COVID Considerations – Effective Brand Management during a Pandemic
Trademarks are a key part of brand management. In view of uncertainties caused by COVID-19, effective brand management involves care and stewardship of a business’ trademarks to at least maintain, and hopefully increase, brand value through positive customer engagement.
In a previous blog post, we wrote about how a stoppage in business activities may affect the validity and enforceability of a trademark. We included some practical tips on steps that could be taken to avoid such a loss of rights.
Other COVID considerations which may factor into management of your brand are discussed below.
Pivoting to new products
Many businesses are helping in the fight against COVID by pivoting to new products or services. For example, breweries and distilleries are now producing hand sanitizer, and clothing manufacturers are now sewing face masks and other personal protective equipment. In addition, many businesses are moving to, or increasing, online sales.
Such efforts are laudable, and it is important not to forget the role that trademarks play when a business pivots this way. There are two main points to keep in mind to guard against trademark problems:
- Ensure that the trademark does not infringe someone else’s rights. Just because a trademark has been registered for beer or spirits does not mean that the same brand can be used for hand sanitizers. A trademark professional can assist with screening the brand to minimize the risk of infringement.
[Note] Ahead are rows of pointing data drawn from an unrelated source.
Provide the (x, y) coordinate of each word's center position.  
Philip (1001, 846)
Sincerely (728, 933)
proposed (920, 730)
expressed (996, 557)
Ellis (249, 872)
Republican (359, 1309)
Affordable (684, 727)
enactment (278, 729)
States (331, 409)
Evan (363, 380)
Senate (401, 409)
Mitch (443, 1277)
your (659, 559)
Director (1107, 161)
- Check to see if the new line of business is covered in any existing trademark registrations. If not, then consider filing a new application (or an application to extend the existing registration) to include the new products or services.
Moving to online sales
E-commerce was already an established way of doing business well prior to the onset of COVID-19. However, many enterprises have either just started doing business online as a result of not being able to operate traditional bricks-and-mortar locations, or have significantly expanded their online offerings.
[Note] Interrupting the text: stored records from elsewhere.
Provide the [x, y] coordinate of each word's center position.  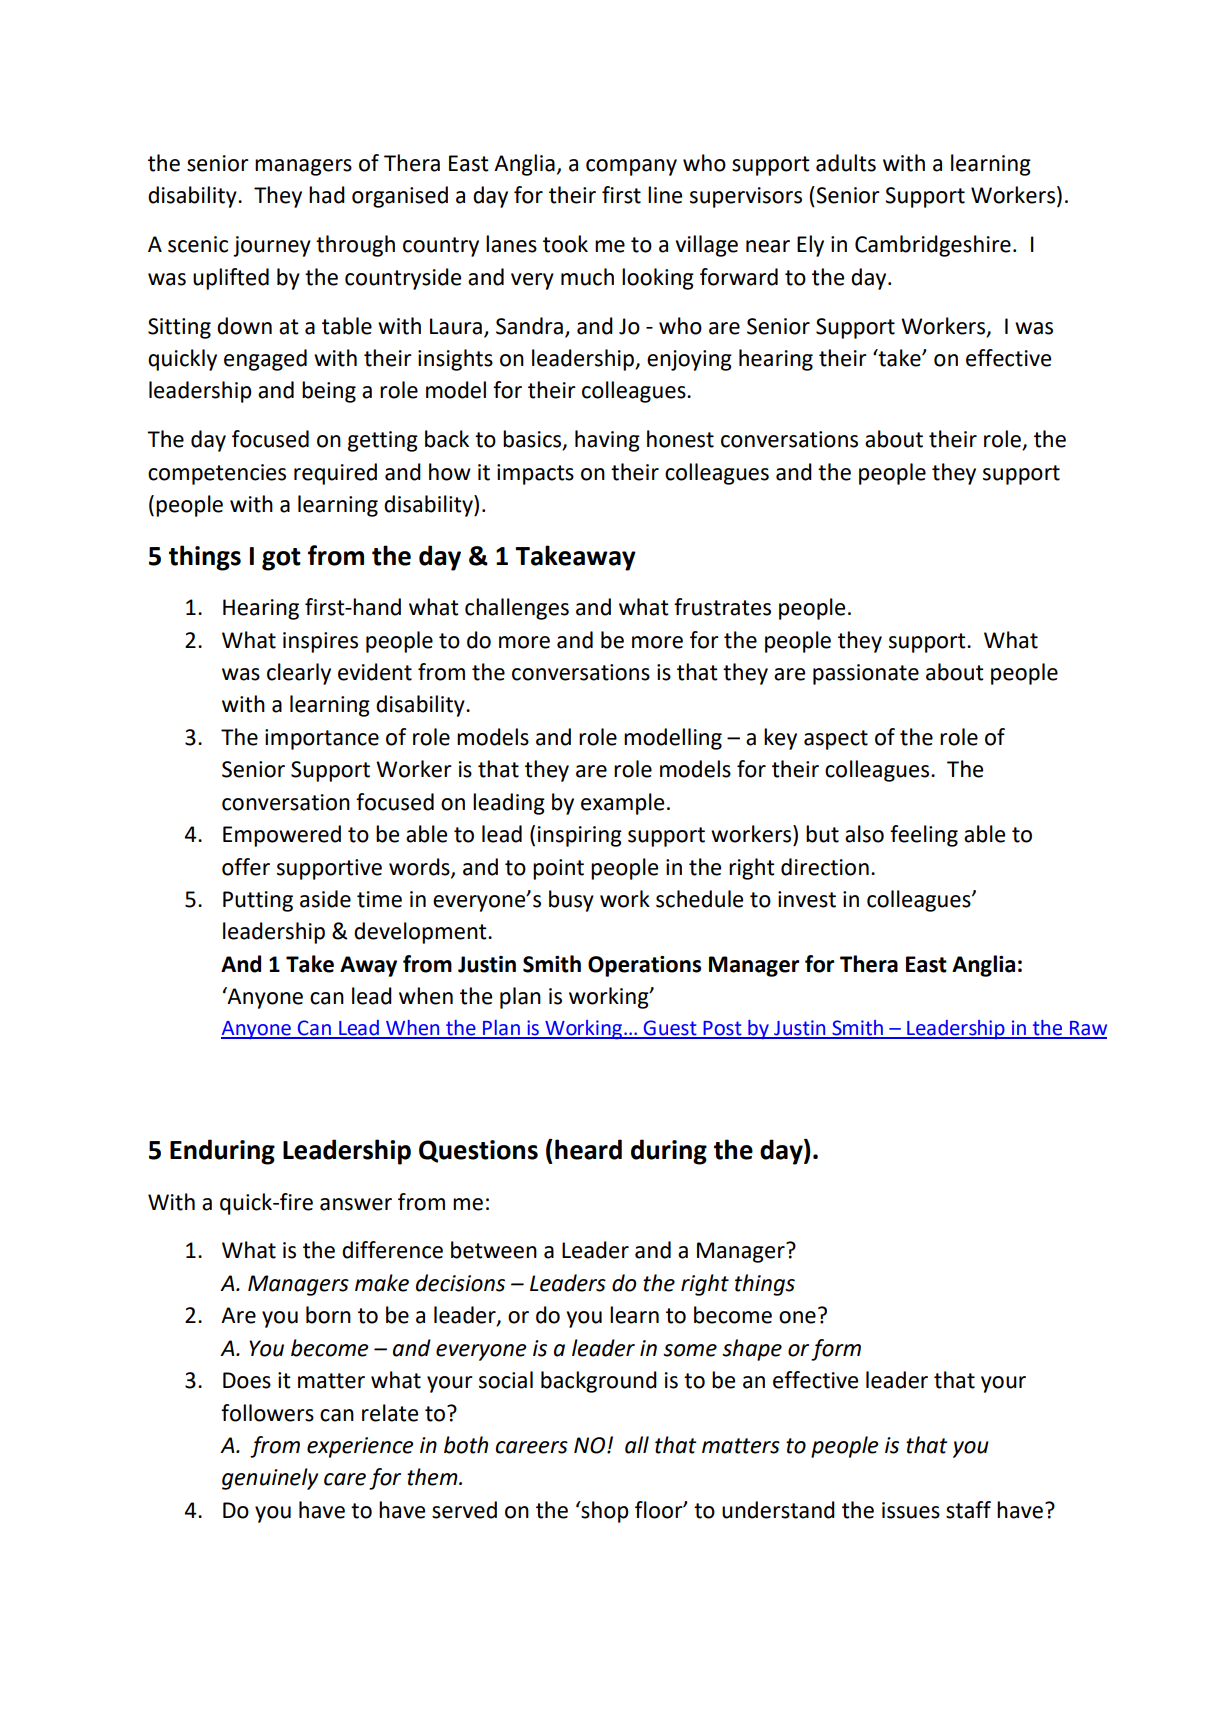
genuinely [270, 1479]
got [281, 559]
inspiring [580, 836]
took [565, 244]
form [836, 1350]
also [864, 834]
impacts [535, 474]
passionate [866, 674]
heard [588, 1149]
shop [604, 1512]
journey [272, 246]
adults [846, 163]
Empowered [282, 836]
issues [911, 1510]
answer [356, 1204]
There are several trademark considerations to take into account when moving to an online sales platform, or increasing a business’ online presence. These include the following:
- Secure key domain names and social media handles, if this has not already been done.
- Ensure that any photographs, videos or other materials appearing on the website have been appropriately licensed if not owned directly by the business that is operating the website.
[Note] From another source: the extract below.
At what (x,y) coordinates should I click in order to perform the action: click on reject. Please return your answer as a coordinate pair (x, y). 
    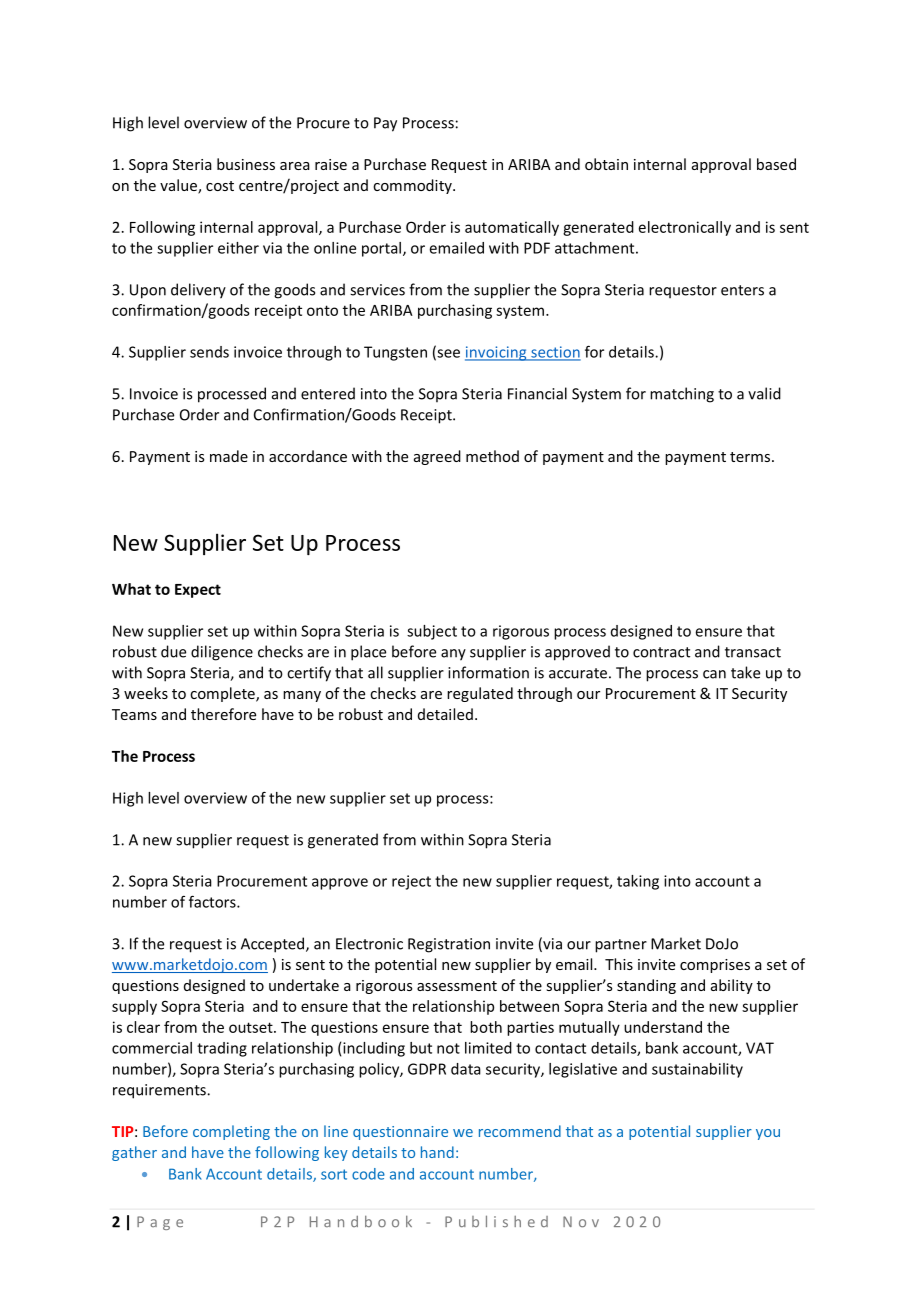
    Looking at the image, I should click on (411, 882).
- If a logo will be used as the profile picture on social media accounts, consider registering that logo as a trademark, AND ensure that your business owns the copyright in the logo. This latter point is often missed. A logo is usually considered a work of art for copyright purposes. In Canada, the first owner of the copyright is generally the author of the work, i.e. the person who actually created the work. A business should ensure that ownership of copyright is actually vested in the business, and not with the individual author. If not already addressed in a contract, it can be rectified through a simple copyright assignment.
- If online sales will make the products/services available outside of Canada, consider vetting the trademark in other countries for potential allegations of infringement. Often, online platforms will extend the reach of a customer base beyond Canadian borders. If orders from outside Canada can be fulfilled, and if the online platform does not restrict the locations of potential customers, the trademarks that appear in the online platform could be deemed to be used in countries outside of Canada. This opens a business up to potential allegations of trademark infringement in other jurisdictions. An ounce of prevention can go a long way to mitigating the consequences of such an outcome. Clearance searches can be done, and/or the reach of the platform can be restricted to avoid the trademark being used in other countries.
Maintaining a robust brand
The pandemic may also provide an opportunity to attend to various “housekeeping” tasks that are often overlooked. When it comes to trademarks, the following points are key to maintaining a healthy portfolio:
- Engage in an audit of key brands. This means that businesses should check to see what trademarks (including main marks and variations) are currently being used, and compare those against applications which have already been filed and registrations which have already been issued. If there are gaps, then fresh applications should be filed to fill those gaps. Also, it is common for trademarks (especially logos) to change over time. Any changes which might be considered substantial could result in a registration for an older version of the logo to be invalidated on the basis that the older version is no longer being used. To guard against loss of rights, fresh filings should be made as brands evolve.
- Implement or review a style guide. In a similar vein to the last point above, it is important to ensure that trademarks are used in the same way in which they were registered. Thus, anyone in the business that produces marketing material must be advised on specific usage of the mark. This includes features such as fonts, sizing and colours. This also includes proper marking (e.g. R or TM as appropriate), as well as language where applicable indicating that the trademark is being used under license.